Proporre di abbassare da 10 a 5 anni i tempi di residenza per richiedere la cittadinanza italiana permette di ridurre i costi delle pratiche per i permessi di soggiorno e di impiegare meglio il personale di polizia, dedicandolo alla lotta al crimine e al terrorismo. L’opinione di Marco Mayer
Ridurre da 10 a 5 anni i tempi di residenza necessari per richiedere la cittadinanza italiana comporterebbe significative economie sulle procedure per i permessi di soggiorno e libererebbe metà del personale della Polizia di Stato oggi impiegato negli uffici immigrazione delle questure, permettendo loro di dedicarsi a compiti più importanti, come il contrasto alla criminalità e la tutela dell’ordine pubblico.
Al di là del referendum e in ottica di una maggiore efficienza delle forze dell’ordine, sarebbe inoltre opportuno trasferire le competenze amministrative in materia di permessi di soggiorno dal Dipartimento della Pubblica Sicurezza ad altre strutture del ministero dell’Interno.
Portare da 10 a 5 anni il termine per la presentazione della domanda di cittadinanza non comporta alcun rischio per la sicurezza; anzi, rafforza il sistema.
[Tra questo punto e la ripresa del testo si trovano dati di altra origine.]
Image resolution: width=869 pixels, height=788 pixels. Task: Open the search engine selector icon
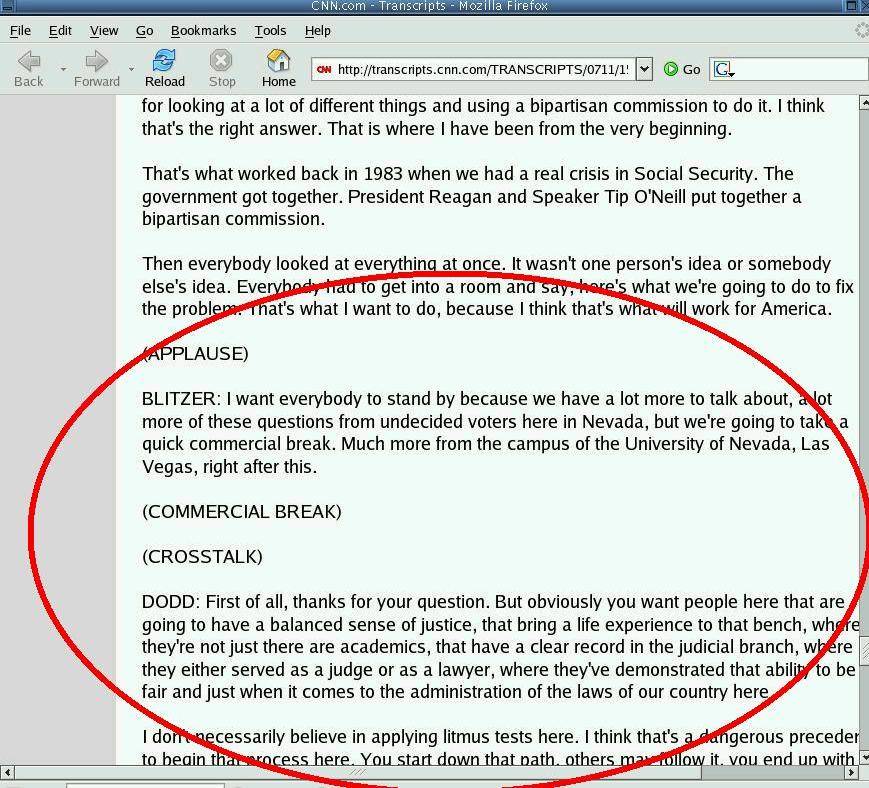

Ottenere la cittadinanza italiana è tutt’altro che scontato: in caso di vittoria del Sì e di raggiungimento del quorum, rimarranno in vigore tutte le altre condizioni previste dalla legge. Il richiedente dovrà continuare a dimostrare di avere la fedina penale pulita, di aver pagato regolarmente le tasse, di possedere un lavoro e un reddito sufficienti, di parlare e scrivere correttamente l’italiano e di conoscere i principi fondamentali della Repubblica. Lo Stato disporrà comunque di tempi (fino a 24 mesi, prorogabili di altri 36) più che sufficienti per esaminare con scrupolo ogni istanza.
Un dato spesso sottovalutato, ma ben noto alle forze dell’ordine, è il contributo cruciale delle comunità immigrate alla prevenzione e al contrasto del terrorismo (si pensi alle minacce dell’ISIS e ai foreign fighters). Ridurre i tempi per le domande di cittadinanza — che con la vittoria del referendum e con le procedure attualmente in vigore si attesterebbero comunque in media sui sette/otto anni, rispetto ai 13/14 attuali — rappresenta un chiaro segnale di fiducia verso gli immigrati regolari, rafforzando il loro rapporto con le istituzioni e, di conseguenza, la sicurezza della società italiana.
Antonio Tajani ha il diritto di invitare gli elettori di Forza Italia all’astensione, ma stupisce che, in qualità di titolare della Farnesina, non consideri il ruolo di primo piano che l’Italia svolge nella lotta al terrorismo e nella sicurezza internazionale. Diversa è la situazione di Matteo Salvini, che da ex ministro dell’Interno conosce a fondo i dossier sul contributo delle comunità straniere alla sicurezza nazionale. Votare sì o no al referendum è una scelta legittima, ma promuovere l’astensionismo in questo contesto appare un gesto fuori luogo per un leader con l’ambizione di tornare al Viminale.